/hybrid-cloud-kafka-operator

Primary LanguagePythonApache License 2.0Apache-2.0

Hybrid Cloud Operator for Kafka

The Hybrid Cloud Operator for Kafka is a Kubernetes Operator that has been designed for hybrid cloud, multi-teams kubernetes platforms to allow users and teams to deploy and manage their own Kafka brokers via kubernetes without cloud provider specific provisioning.

In classical cloud environments things like message brokers would typically be managed by a central platform team via infrastructure automation like terraform. But this means when different teams are active on such a platform there exists a bottleneck because that central platform team must handle all requests for access to the broker. With this operator teams in kubernetes gain the potential to manage the broker on their own. And because the operator integrates into the kubernetes API the teams have the same unified interface/API for all their deployments: Kubernetes YAMLs.

Additionally the operator also provides a consistent interface regardless of the environment (cloud provider, on-premise) the kubernetes cluster runs in. This means in usecases where teams have to deploy to clusters running in different environments they still get the same interface on all clusters and do not have to concern themselves with any differences.

Note: This operator is a work-in-progress and hasn't been tested thoroughly yet. As such it might not yet be suited for production deployments. As always, use at your own risk.

Main features:

  • Provides Kubernetes Custom resources for deploying and managing Kafka brokers, topics and users
  • Abstracted, unified API regardless of target environment (cloud, on-premise)

Currently supported backends:

Strimzi itself is also a kubernetes operator that deploys and manages Kafka clusters inside Kubernetes. The hybrid-cloud-kafka-operator abstracts over that and provides a limited interface. If you only intend to use Kafka inside on-premise kubernetes clusters (with or without Strimzi) and have no plans to also include cloud-managed offerings then you are better of using Strimzi directly as it provides more fine-grained control. The hybrid-cloud-kafka-operator is a good choice if you plan to also use cloud-provider offerings as it then provides the needed abstraction and unification between all options.

What you need to do >>
Quote the Kafka operator text from "The Hybrid Cloud" to "provider specific provisioning.". The listing that comes next is separate material and isn't part of the Kafka operator text.

Raw data >>
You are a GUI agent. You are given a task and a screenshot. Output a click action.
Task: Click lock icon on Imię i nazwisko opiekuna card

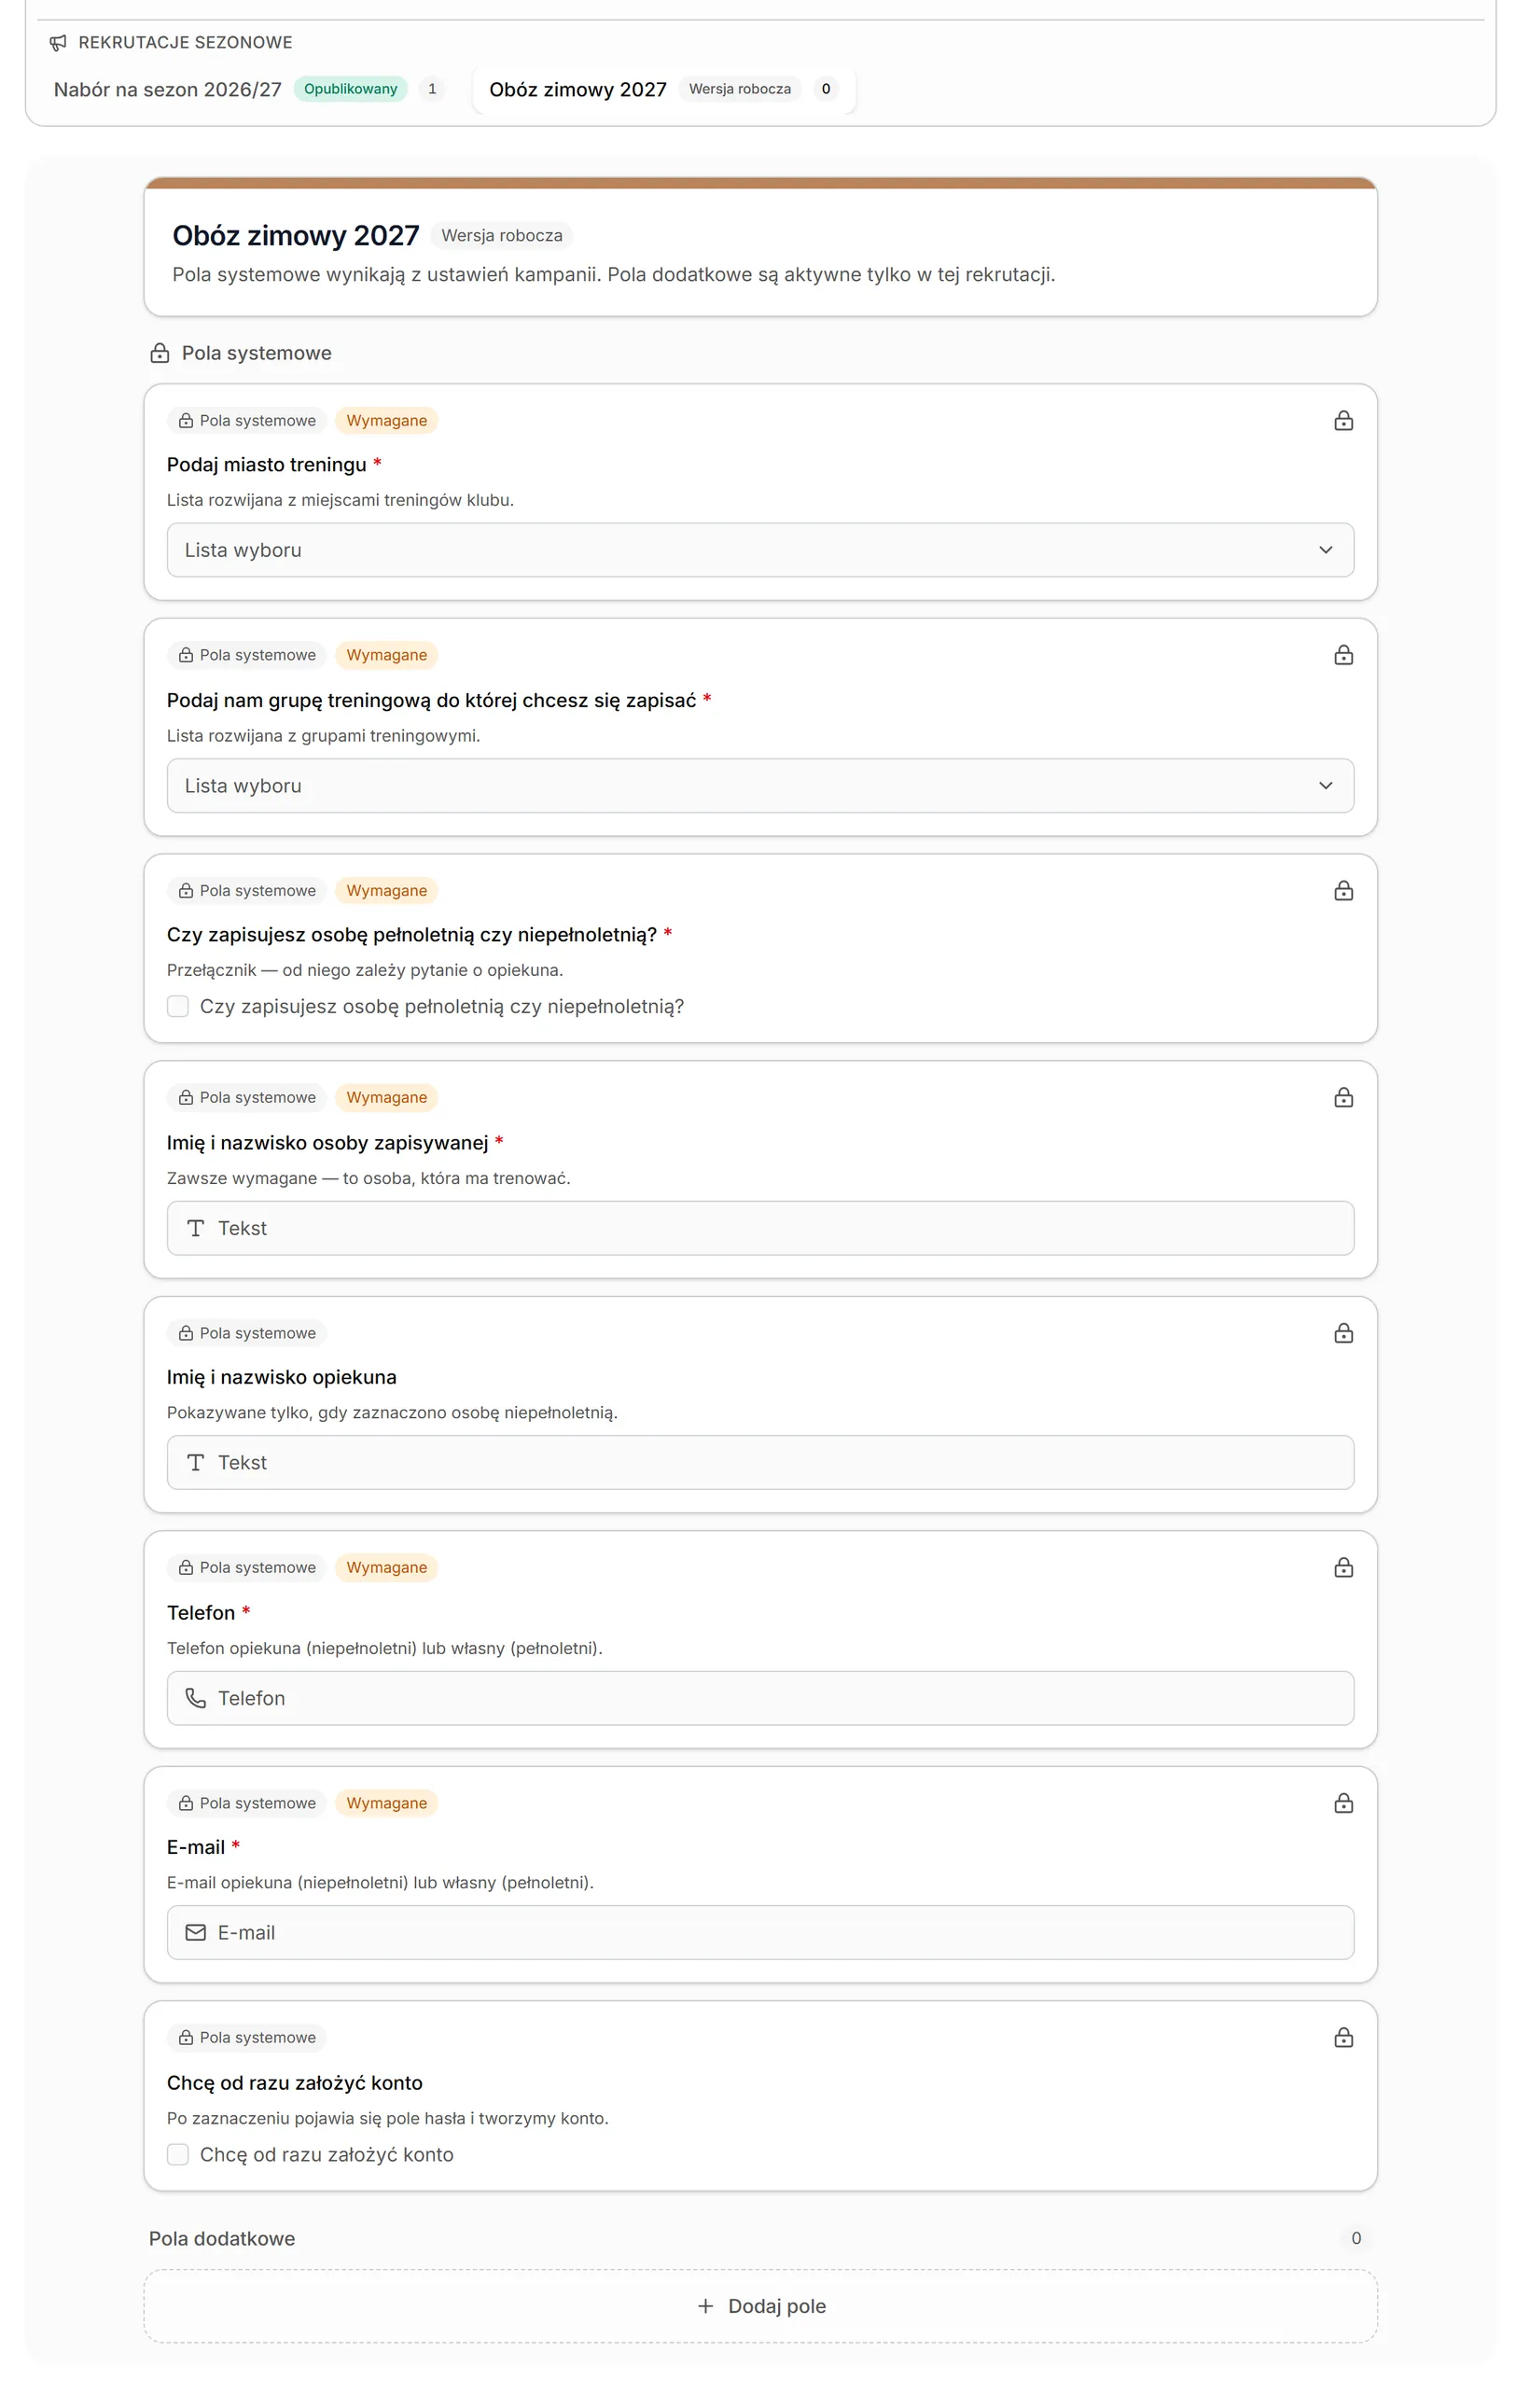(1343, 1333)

Answer to this exercise >>
The Hybrid Cloud Operator for Kafka is a Kubernetes Operator that has been designed for hybrid cloud, multi-teams kubernetes platforms to allow users and teams to deploy and manage their own Kafka brokers via kubernetes without cloud provider specific provisioning.